Is Dysthymia Common in the U.S.?

According to the National Institute of Mental Health, approximately 10.9 million Americans aged 18 and older are affected by dysthymia. While not disabling like major depression, dysthymia can keep you from feeling your best and functioning optimally. Dysthymia can begin in childhood or in adulthood and seems to be more common in women.
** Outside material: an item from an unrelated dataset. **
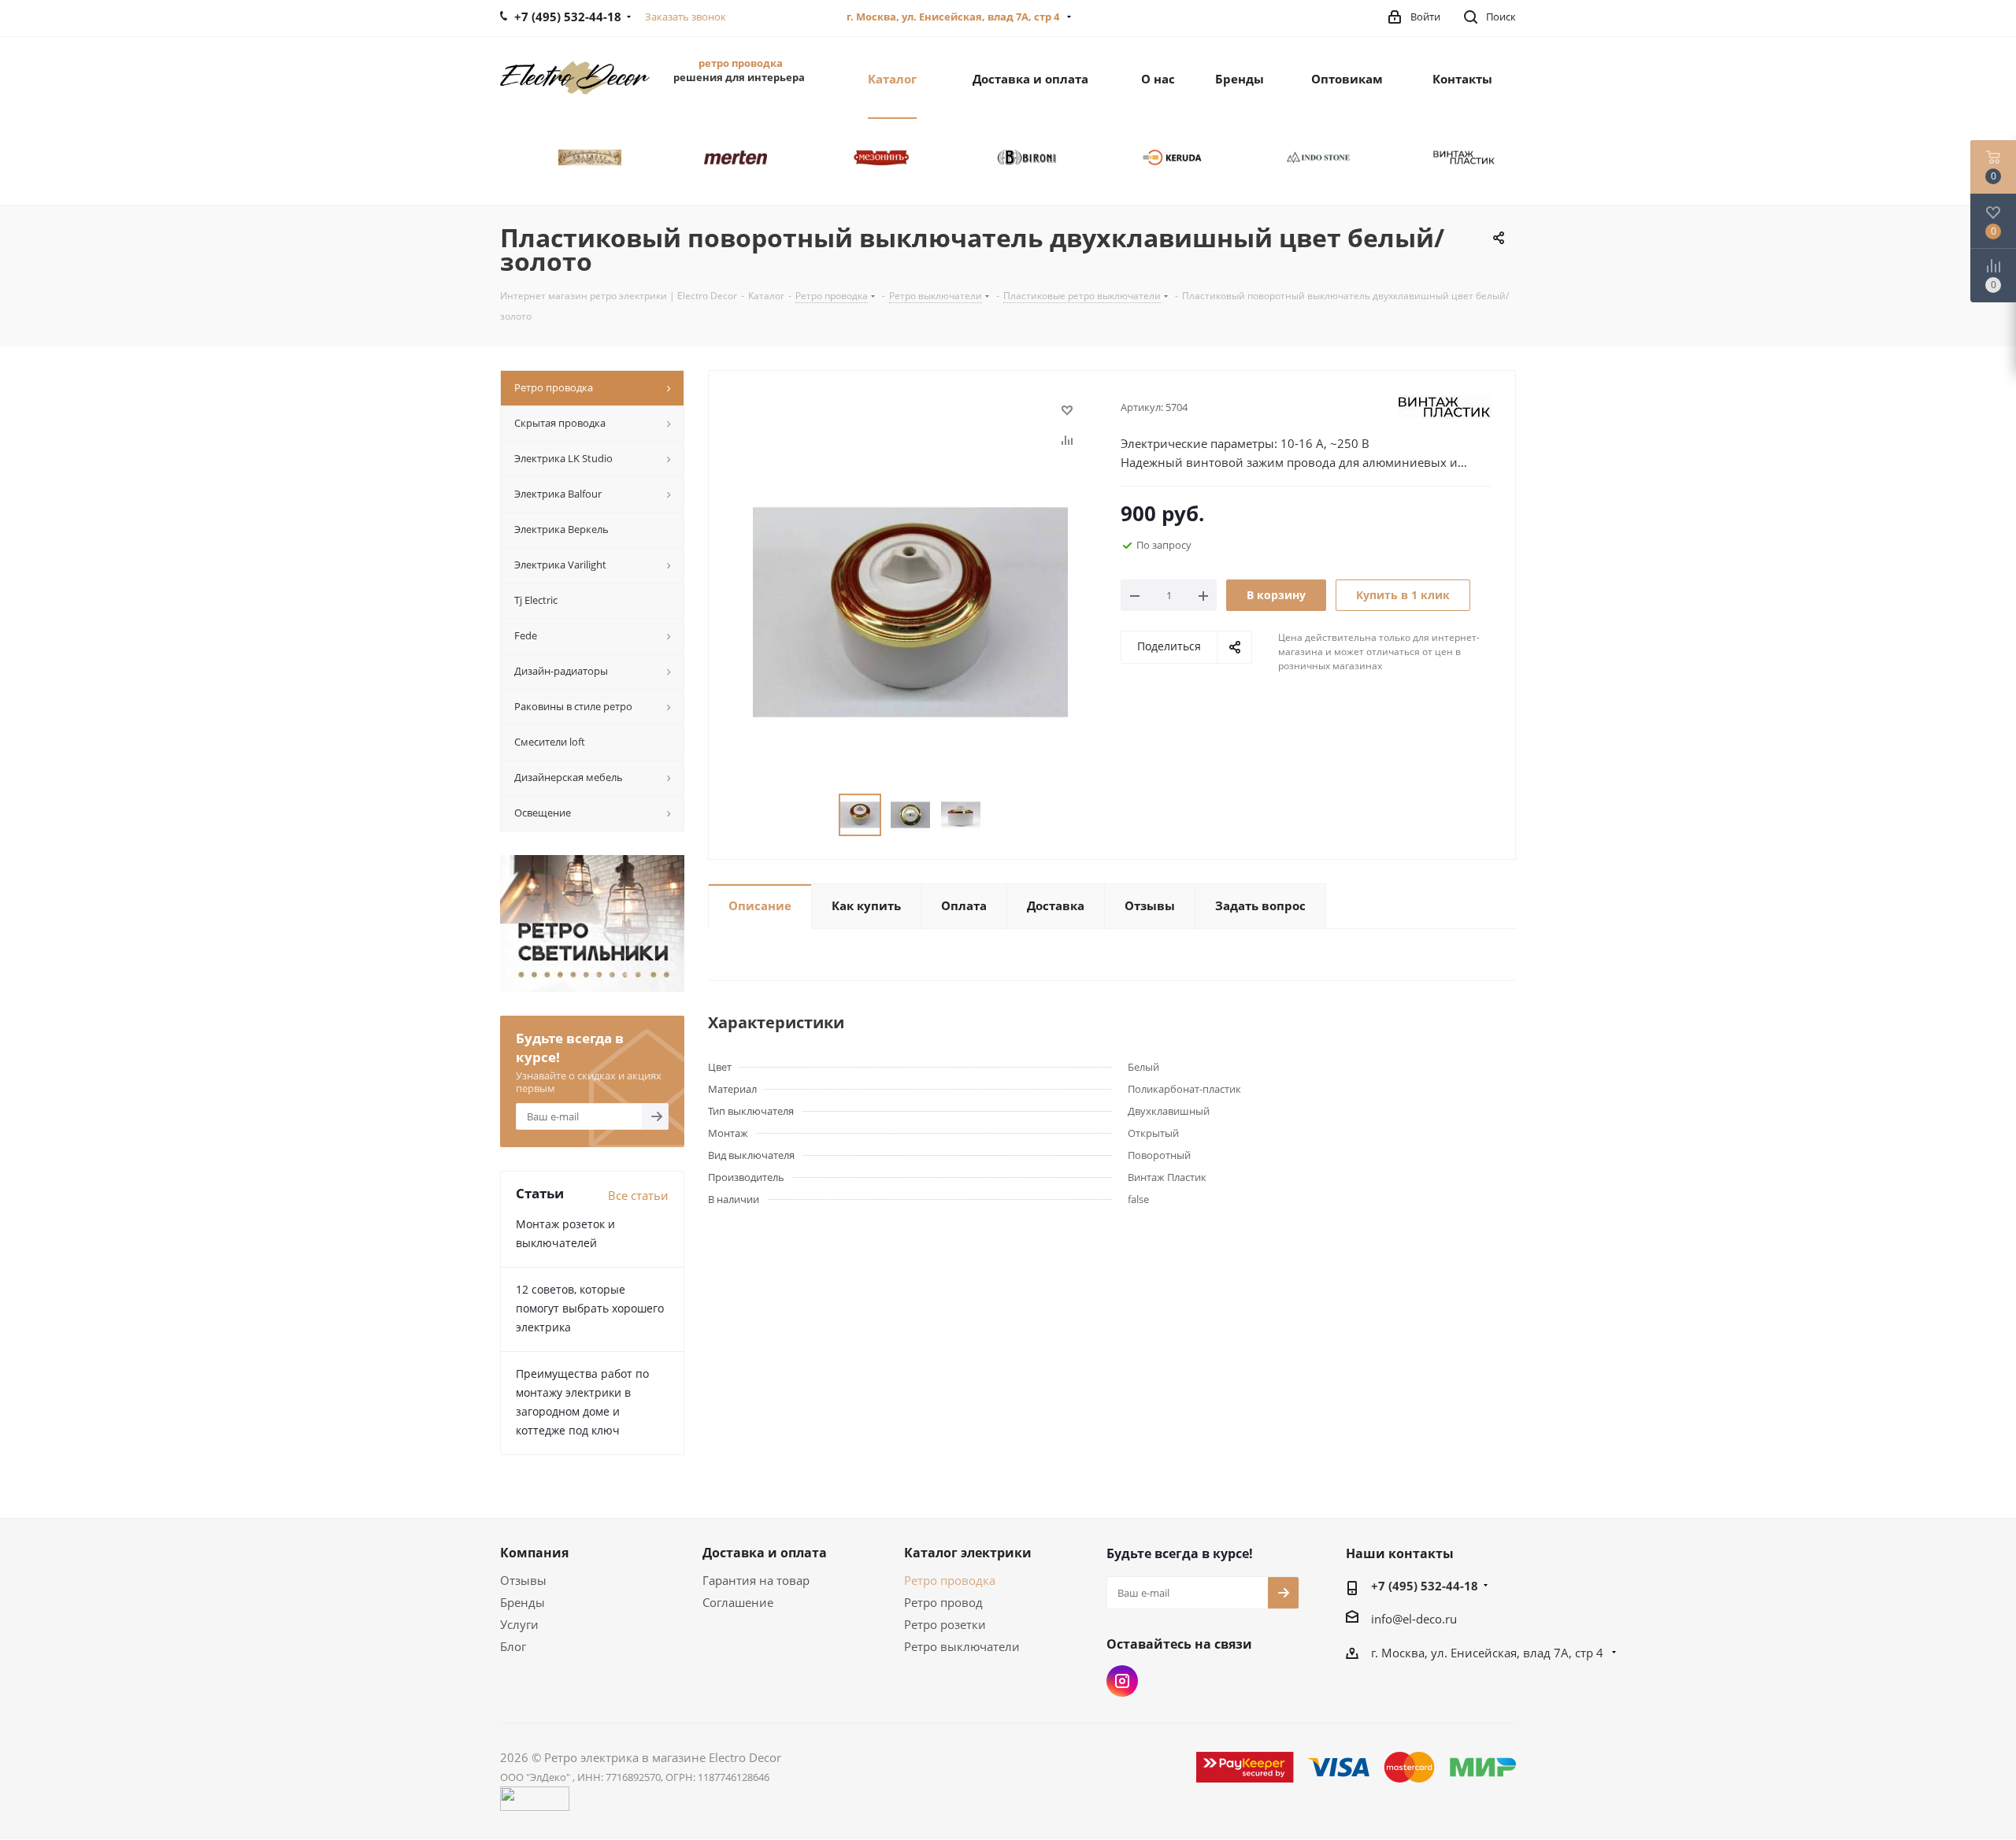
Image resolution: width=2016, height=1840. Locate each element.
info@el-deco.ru (1414, 1619)
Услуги (519, 1624)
How Is Dysthymia Diagnosed?

A mental health specialist generally makes the diagnosis based on the person's symptoms. In the case of dysthymia, these symptoms will have lasted for a longer period of time and be less severe than in patients with major depression.

With dysthymia, your doctor will want to make sure that the symptoms are not a result of substance abuse or a medical condition, such as hypothyroidism. Also, the depression and other symptoms should cause clinically significant distress or impairment in social, occupational, or other important areas of your life.

If you are depressed and have had depressive symptoms for more than two weeks, see your doctor or a psychiatrist. Your provider will perform a thorough medical evaluation, paying particular attention to your personal and family psychiatric history.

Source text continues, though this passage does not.